„Sam und der Zauberbaum“ ist ein Bilderbuch über die Natur in der Stadt und den Mut zur Veränderung. Worteweberin Annika hat mit Sam den Dschungel in die Stadt geholt und einige Fragen zurückbehalten.
Sam lebt in einer grauen Stadt – doch zum Glück erzählt sein Opa ihm regelmäßig Geschichten von seinen Reisen in ferne Länder. Der Dschungel ist besonders interessant, findet Sam. Von dort hat Opa sogar Samen mitgebracht. Zaubersamen! Im Nu schlägt einer davon im Keller Wurzeln und – schwupps! – schon durchstößt die Baumkrone das Dach. Am Morgen warten nicht nur Sams irritierte Mutter und der begeisterte Opa auf ihn, auch neue tierische Freunde aus dem Dschungel ziehen ein. Allerdings finden nicht alle in der Stadt den Baum so toll.
Warum?
Kleine Kinder fragen unglaublich gerne nach dem Warum. Eine Bilderbuchgeschichte sollte solchen Fragen also unbedingt standhalten. Damit meine ich nicht, dass sie nicht von Zauberbäumen und Dschungeltieren in der Stadt erzählen sollte. Der Grundgedanke dieser Geschichte und die Magie, die darin steckt, gefallen mir sehr gut. Und: Beides hat mein Sohn beim Vorlesen nicht einmal hinterfragt.
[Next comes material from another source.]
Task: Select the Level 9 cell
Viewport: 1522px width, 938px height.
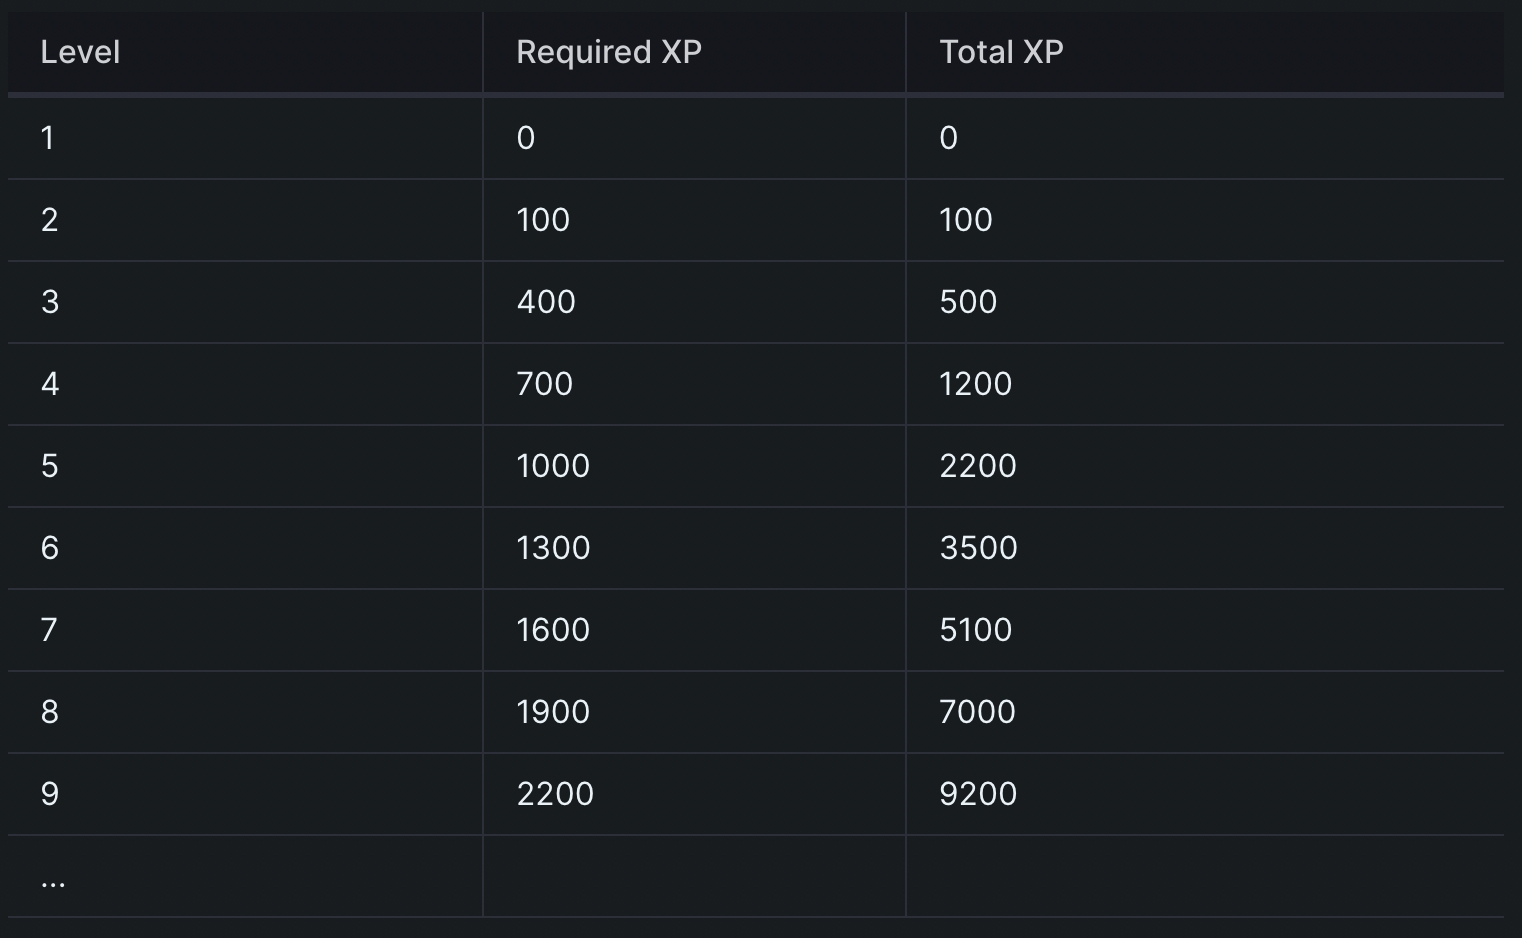Action: 49,794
„Sam und der Zauberbaum“ liefert jedoch auf viele Fragen keine Antworten, die mit der Logik der Geschichte zusammenhängen (Vorsicht Spoiler): Warum verstößt der Baum im Haus gegen die Regeln? Warum verstößt es am Ende der Geschichte nicht gegen die Regeln, wenn in allen Häusern Bäume wachsen? Vor allem: Warum müssen die Bäume überhaupt in den Häusern wachsen und nicht auf der Straße oder auf Plätzen? Beim Vorlesen gerate ich hier sehr schnell ins Schlingern und merke: Ich habe keine Ahnung! Das Buch liefert mir keine Antworten. Diese Prämissen wirken unausgegoren. Da hilft es auch nichts, dass der Text in kurzen Sätzen und einfach formuliert ist.
Sam und sein Opa
Schade! Denn abgesehen davon macht Jess McGeachin in diesem Bilderbuch vieles richtig gut: Die Illustrationen sind ansprechend flächig und ohne zu viele Details gestaltet. Besonders gut gefallen mir die Bilder, die das Wachsen und Fällen des Baums im Haus als Abfolge in mehreren Panels zeigen. Außerdem sind die dargestellten Figuren divers, wirken sympathisch und ihre Emotionen sind dank klarer Mimik leicht abzulesen.
Vor allem die Opa-Enkel-Geschichte ist gelungen. Der Vater lebt nicht in der Familie, aber der Großvater ist eine wunderbare Figur, die Sam unterstützt und immer an seiner Seite ist. Auf einer doppelseitigen Illustration sitzen Sam und der Opa auf dem Hausdach, papageienumschwirrt, in ihrem Rücken der Baum, und blicken in den Sonnenuntergang. Diese rührende, toll gemachte Zeichnung bildet das Herz der Bilderbuchgeschichte.
„Sam und der Zauberbaum“ wird für meinen Sohn und mich kein Lieblingsbuch, auch wenn wir es gerne gelesen haben – und währenddessen viel überlegen und miteinander sprechen konnten. Doch zu präsent bleibt am Ende das Gefühl, dass da etwas nicht ganz passt…
Sam und der Zauberbaum. Jess McGeachin. Übersetzung: Nina Scheweling. Gabriel Verlag. 2023.